「さっっっっっむ」
前日の夜から降り始めた雪は、ファーガスにここ一番の寒冷をもたらした。もちろん冬なので毎日寒いのだけど、今日が一番冷え込んだ。部屋の中ですら吐息が白い。執務室の暖炉に火をつけて、部屋が暖まる間に今日の仕事の確認をする。
今日はディミトリの誕生日だ。数日前からドゥドゥーやギルベルト殿と相談をし、この日に向けて業務の調整を行った。そのおかげでディミトリの仕事は今日は休み、そのかわり私の仕事は増え、今日まで残ってしまった。しかし、この分なら夜の祝宴には間に合うだろう。
祝宴といっても、国を挙げてのものではない。まだ情勢も落ち着かない地域もあり、戦争の後処理は続いている。なので今年は身近な人が集まって祝おうということになった。集まれる人は集まろうと言ってはいたが、みなこの日のために仕事を調整すると言っていたので全員来るだろう。私も柄にもなくワクワクしている。
執務室の扉がノックの音を立てて開いた。
「おはようルミナ、早いな」
「おはようディミトリ、君こそ今日くらいゆっくりすればいいのに」
いつもの鎧は脱ぎ、普段の私服より厚着をしたディミトリだった。さすがの彼も今日の冷え込みには堪えるらしい。

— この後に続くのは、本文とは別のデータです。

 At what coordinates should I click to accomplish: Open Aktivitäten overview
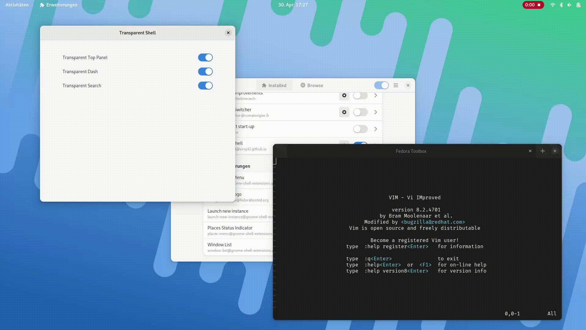click(17, 5)
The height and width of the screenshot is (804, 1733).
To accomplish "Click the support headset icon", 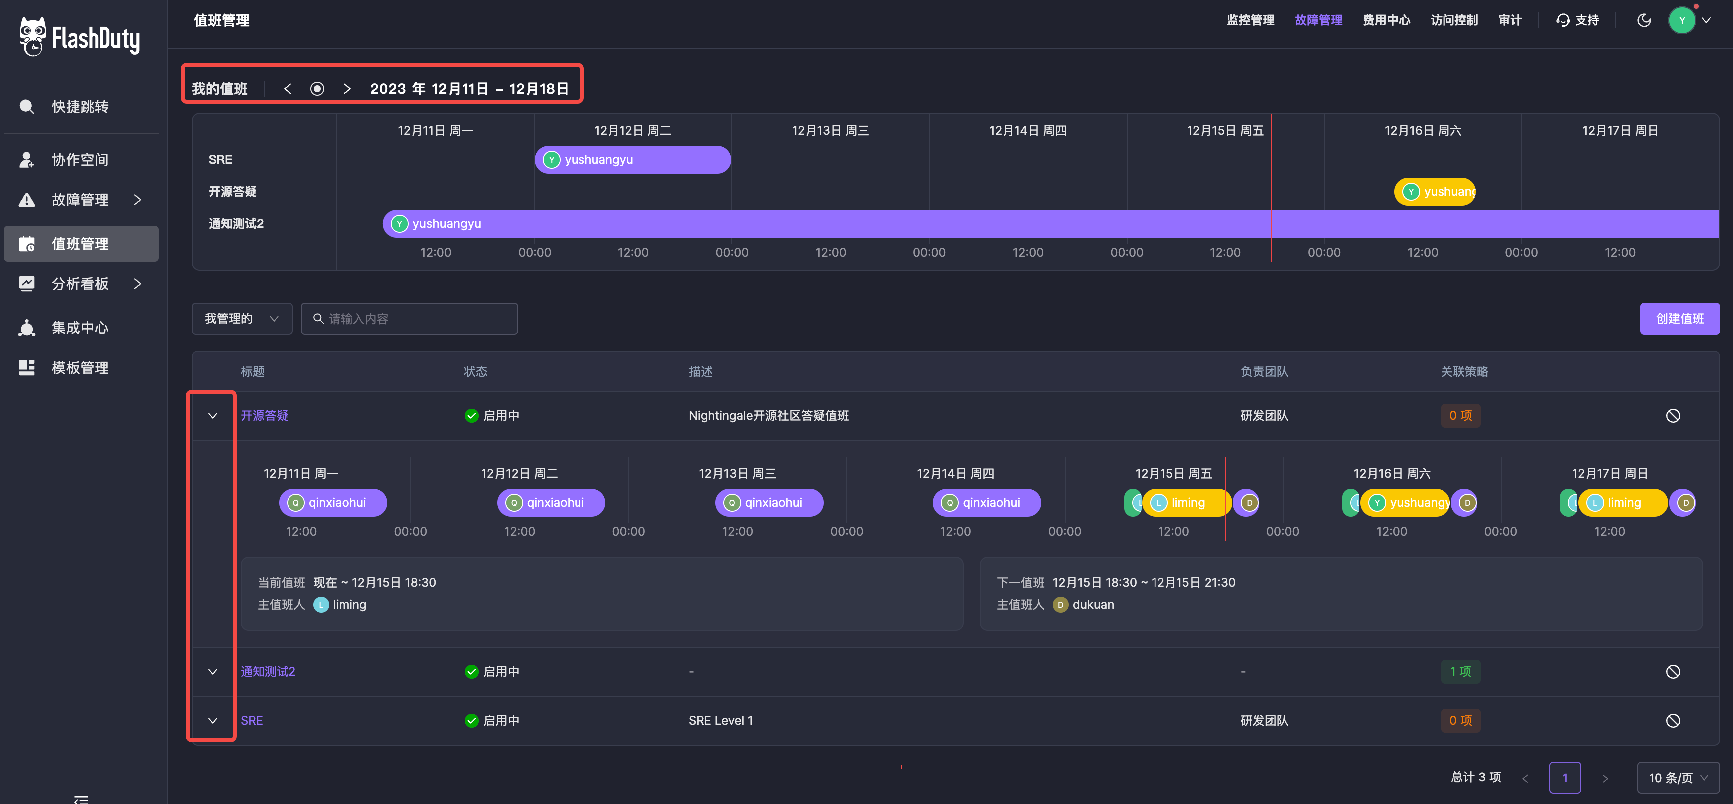I will [1562, 20].

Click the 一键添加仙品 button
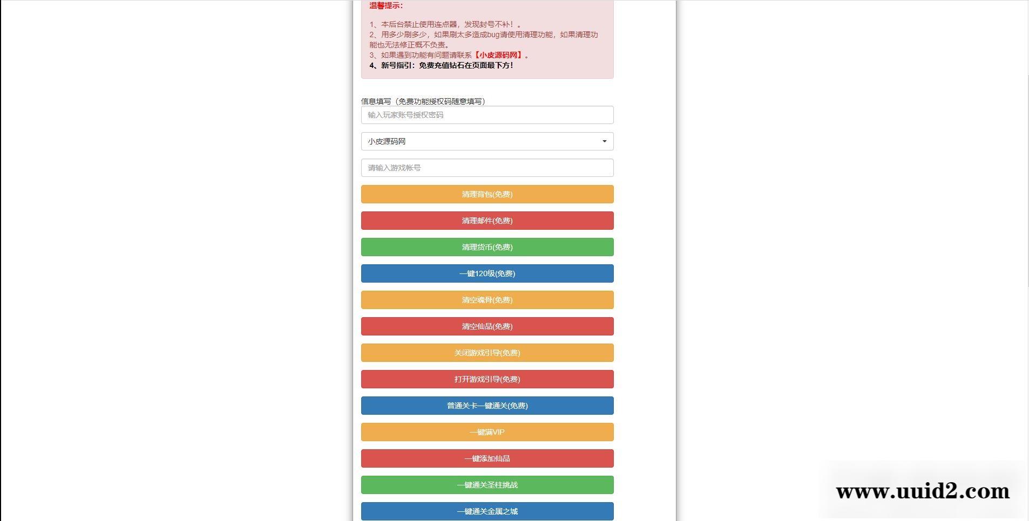(487, 458)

「なんだか目が覚めてしまってな…。自分の想像以上に今日が楽しみだったらしい。子供じみてるだろうか」
「良いことだよ、それは」
学生の頃は遠慮がちで、戦時中は祝う暇なんかなかった。いつもどこか自虐的で、自分のことに対しては他人事のディミトリが楽しみにしていたと言えたのなら、とても良い傾向だ。心の傷はまだ治らないけど、少しでも今日が良い思い出に満たされればいいと思う。

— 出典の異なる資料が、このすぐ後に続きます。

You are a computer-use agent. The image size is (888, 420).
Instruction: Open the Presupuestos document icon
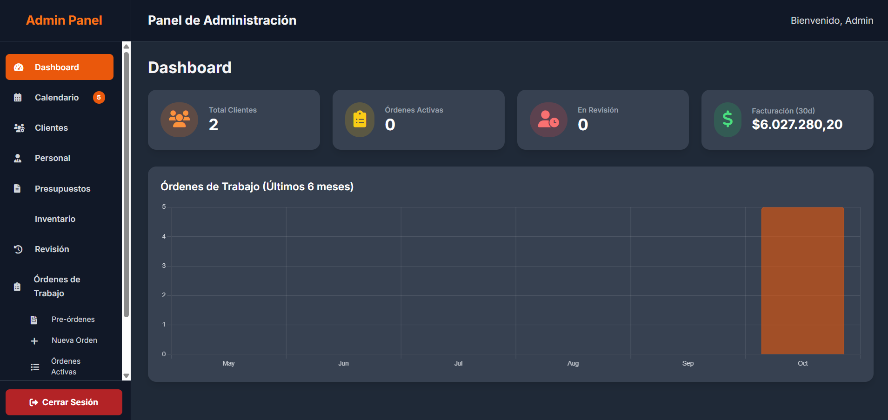point(18,188)

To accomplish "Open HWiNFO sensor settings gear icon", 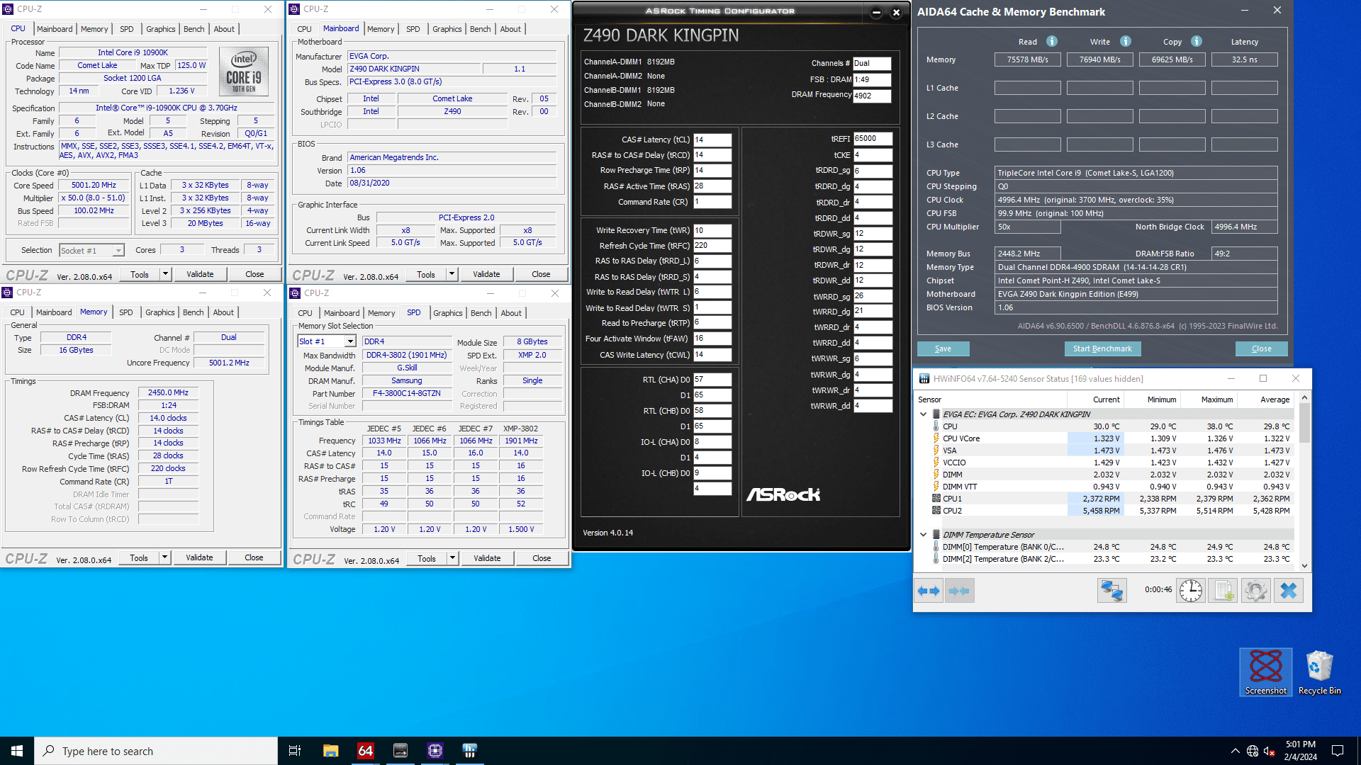I will pos(1255,591).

「さて本日の陛下におかれましては、仕事の一切を我々に任せてのんびりお過ごしください」
「なんだ、鍛錬に付き合ってくれないのか」
「夜までに仕事を終わらせたいからね。鍛錬はドゥドゥー辺りに頼んでくれよ」
そういうと、どこか残念そうな顔で笑った。そんな顔されても今回ばかりはその要求を飲むことはできない。
それじゃ、と部屋を出ようとするディミトリを呼びとめる。
「ディミトリ」
振り向いたのを確認して、手元に用意していたプレゼントの箱を投げる。上手く受け取ったディミトリの驚いた顔に、つい頬が緩む。